Capitals to face Presidents’ Trophy winner Panthers in first round

The Capitals, by virtue of their loss Friday to the Rangers, will face the Florida Panthers in the first round of the Stanley Cup Playoffs.

Game 1 is scheduled for next week in Florida at a date and time to be determined. A full schedule release is expected soon. The Capitals will host Games 3 and 4 and 6, if necessary.

Washington finished the season in the second wild card position with 100 points, and will face the 122-point Panthers in the first round as a result. It will be the first-ever postseason meeting between Washington and Florida and the first time the Capitals will play on the road for the opening game of the playoffs since 2012.

A streak (of at least some degree) is now guaranteed to end as the Capitals have not won a playoff series since they hoisted the Stanley Cup in 2018. The Panthers have not won a playoff series since they went to the Stanley Cup Final in the 1995-96 season. To put that in context, four players on the Capitals (llya Samsonov, Axel Jonsson-Fjallby, Martin Fehervary, and Connor McMichael) have not been alive for a Panthers playoff series win. 

The Panthers are flying high, fresh off their best season in franchise history, which included the franchise’s first Presidents’ Trophy. 

They did so on the back of the league’s best offense, which scored 340 goals (4.14 per game), as they became the first team since the 1995-96 season and first in the salary cap era to average more than four goals per game. 

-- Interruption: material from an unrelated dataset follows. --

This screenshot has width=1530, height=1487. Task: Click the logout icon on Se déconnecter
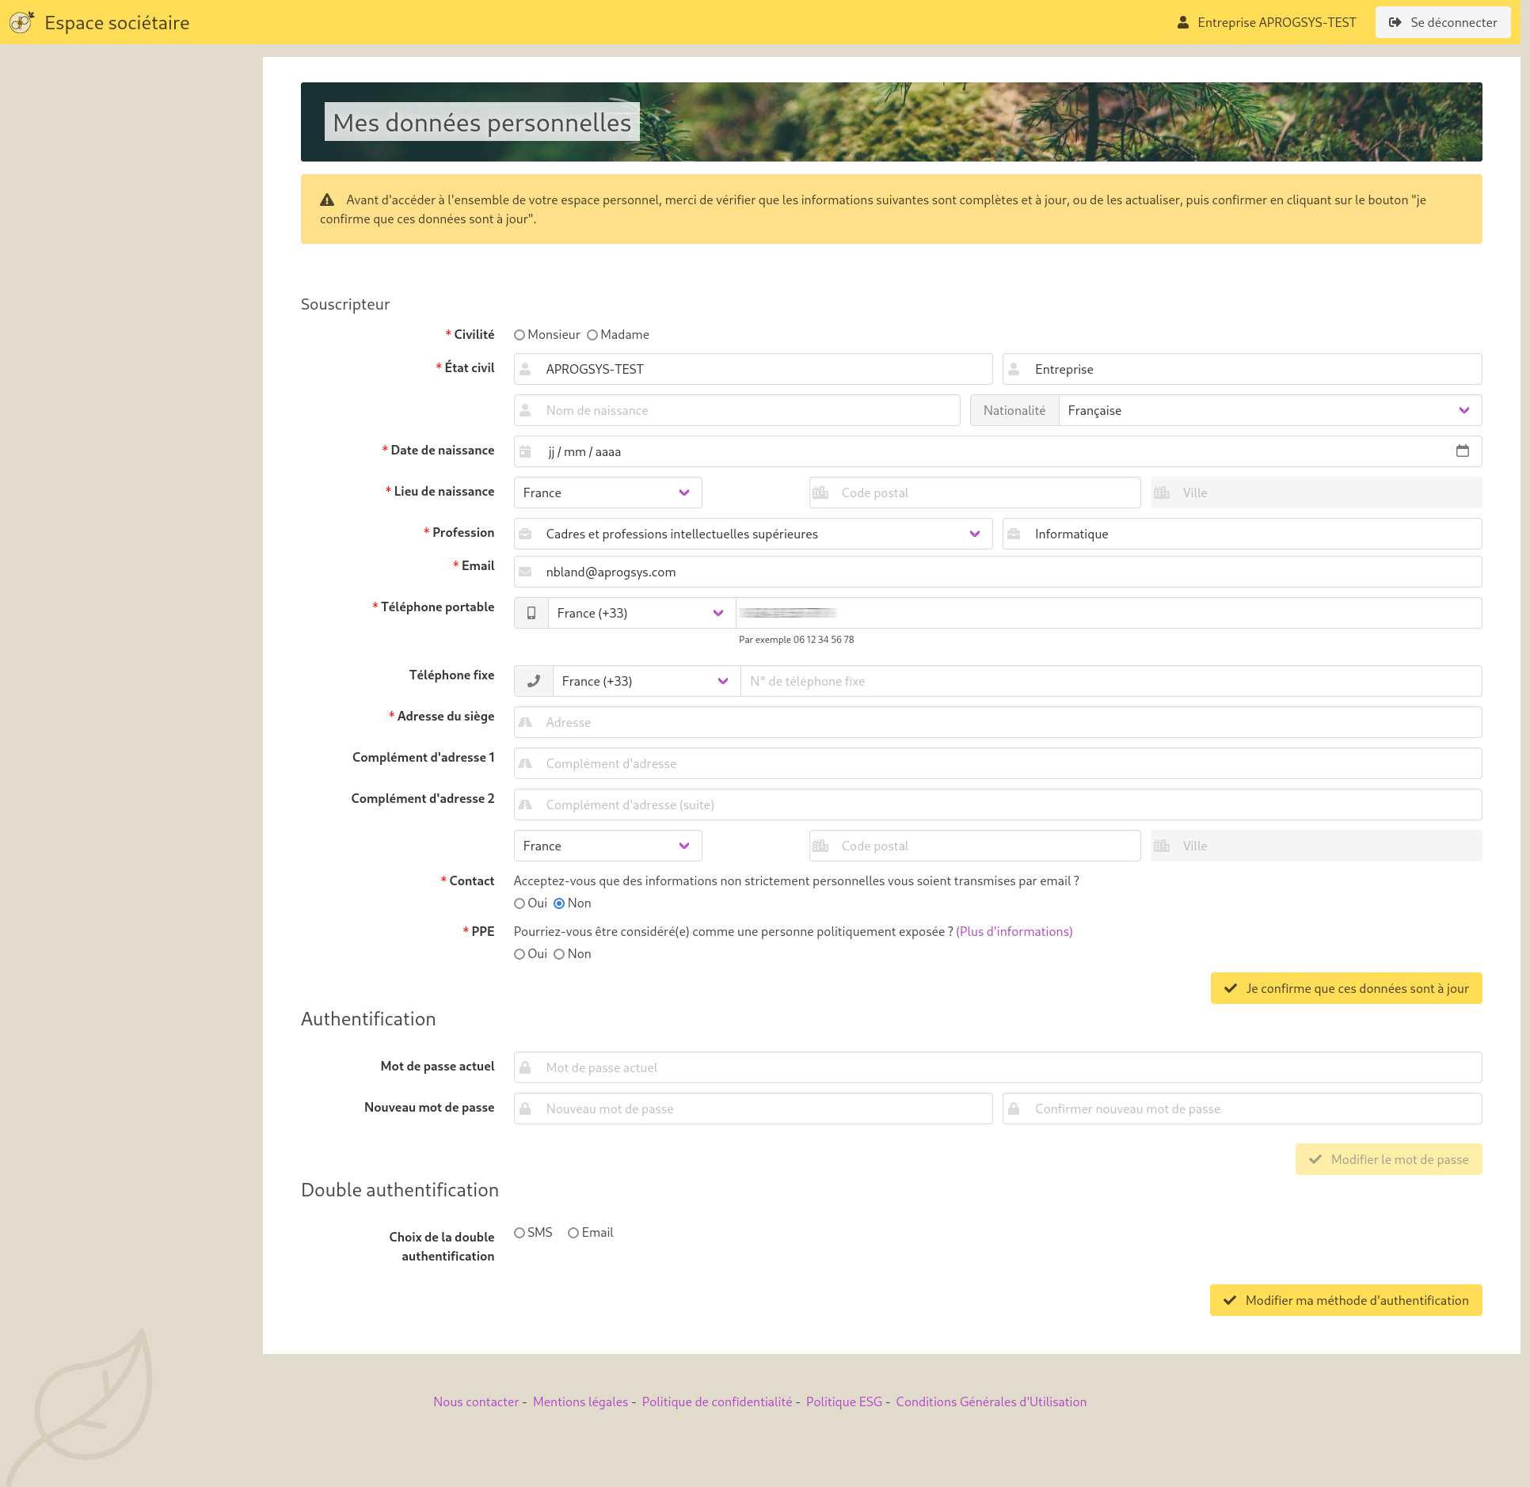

Forward Jonathan Huberdeau put up a staggering 115 points on the season, second-best in the league, as the Panthers boast seven 20-goal scorers (and four 30-goal scorers).  

The Capitals, for their part, went 1-1-1 against the Panthers this regular season. All three games were played in November. 

Since the 2004-05 lockout, just two Presidents’ Trophy winners have won the Stanley Cup (the 2008 Red Wings and 2013 Blackhawks). Notably, in 2019, the top-seeded Tampa Bay Lightning were swept out of the playoffs by the Blue Jackets. The last six Presidents’ Trophy winners did not advance past the second round of the playoffs — a fact the Capitals know too well.

If the Capitals want to be the team to continue that trend, they’ll need to pull a big first round upset against the league’s most dominant offensive team.